Item 1.   Financial Statements (Cont.)
     Prior to the adoption of authoritative guidance related to accounting for defined benefit pension and other postretirement plans, the Company used June 30th as the measurement date for financial reporting purposes. In 2009, in accordance with the current authoritative guidance for defined benefit pension and other postretirement plans, the Company began measuring the Plan’s assets and liabilities for its pension and other post-retirement benefit plans as of September 30th, its fiscal year end. In making this change and as permitted by the current authoritative guidance, the Company recorded fifteen months of pension and post-retirement benefits expense during fiscal 2009. As allowed by the authoritative guidance, these costs were calculated using June 30, 2008 measurement date data. Three of those months pertained to the period of July 1, 2008 to September 30, 2008. The pension and other post-retirement benefit costs for that period amounted to $3.8 million and were recorded by the Company during the quarter ended December 31, 2008 as a $3.4 million increase to Other Regulatory Assets in the Company’s Utility and Pipeline and Storage segments and a $0.4 million ($0.2 million after tax) adjustment to earnings reinvested in the business. In addition, for the Company’s non-qualified benefit plan, benefit costs of $1.3 million were recorded by the Company during the quarter ended December 31, 2008 as a $0.4 million increase to Other Regulatory Assets in the Company’s Utility segment and a $0.9 million ($0.6 million after tax) adjustment to earnings reinvested in the business.
Employer Contributions.

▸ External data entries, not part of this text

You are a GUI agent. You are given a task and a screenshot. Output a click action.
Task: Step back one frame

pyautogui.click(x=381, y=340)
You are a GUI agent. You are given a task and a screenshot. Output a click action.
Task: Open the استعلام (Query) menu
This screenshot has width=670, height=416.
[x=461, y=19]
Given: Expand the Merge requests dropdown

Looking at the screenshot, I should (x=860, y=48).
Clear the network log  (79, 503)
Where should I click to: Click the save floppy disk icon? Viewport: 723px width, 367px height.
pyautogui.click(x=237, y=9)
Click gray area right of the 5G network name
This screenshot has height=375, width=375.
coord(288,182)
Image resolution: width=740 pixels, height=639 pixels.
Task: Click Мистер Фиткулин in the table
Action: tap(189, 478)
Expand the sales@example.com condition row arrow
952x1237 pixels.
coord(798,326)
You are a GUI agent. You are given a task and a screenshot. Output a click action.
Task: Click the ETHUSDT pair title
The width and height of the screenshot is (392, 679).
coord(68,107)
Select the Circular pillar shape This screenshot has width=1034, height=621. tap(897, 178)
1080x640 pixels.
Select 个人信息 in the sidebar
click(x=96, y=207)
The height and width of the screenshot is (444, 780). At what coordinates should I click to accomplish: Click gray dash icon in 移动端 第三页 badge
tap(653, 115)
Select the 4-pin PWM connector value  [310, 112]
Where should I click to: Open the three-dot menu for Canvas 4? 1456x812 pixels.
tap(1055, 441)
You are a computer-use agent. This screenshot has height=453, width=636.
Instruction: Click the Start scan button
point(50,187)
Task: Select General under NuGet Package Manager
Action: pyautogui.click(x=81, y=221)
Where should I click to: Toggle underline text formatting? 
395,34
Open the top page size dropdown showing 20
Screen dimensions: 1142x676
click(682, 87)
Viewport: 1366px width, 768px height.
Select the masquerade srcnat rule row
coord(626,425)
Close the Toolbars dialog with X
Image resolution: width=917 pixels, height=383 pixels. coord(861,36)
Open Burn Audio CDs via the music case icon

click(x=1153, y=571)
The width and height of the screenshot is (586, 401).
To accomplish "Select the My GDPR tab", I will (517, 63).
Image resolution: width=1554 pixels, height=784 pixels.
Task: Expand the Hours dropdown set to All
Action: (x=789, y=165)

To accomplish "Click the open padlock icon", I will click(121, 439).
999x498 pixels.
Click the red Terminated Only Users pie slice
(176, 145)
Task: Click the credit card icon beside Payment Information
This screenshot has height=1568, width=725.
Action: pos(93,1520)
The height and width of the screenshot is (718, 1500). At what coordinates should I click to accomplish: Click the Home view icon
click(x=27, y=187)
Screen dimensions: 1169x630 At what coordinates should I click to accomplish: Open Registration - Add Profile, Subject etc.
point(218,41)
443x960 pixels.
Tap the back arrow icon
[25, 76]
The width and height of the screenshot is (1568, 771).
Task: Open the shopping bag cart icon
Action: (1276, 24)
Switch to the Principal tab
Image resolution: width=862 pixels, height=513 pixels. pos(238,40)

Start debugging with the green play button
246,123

During the three months ended December 31, 2009, the Company contributed $20.2 million to its tax-qualified, noncontributory defined-benefit retirement plan (Retirement Plan) and $6.2 million to its VEBA trusts and 401(h) accounts for its other post-retirement benefits. In the remainder of 2010, the Company does not expect to contribute to the Retirement Plan. It is likely that the Company will have to fund larger amounts to the Retirement Plan subsequent to fiscal 2010 in order to be in compliance with the Pension Protection Act of 2006. In the remainder of 2010, the Company expects to contribute in the range of $19.0 million to $20.0 million to its VEBA trusts and 401(h) accounts.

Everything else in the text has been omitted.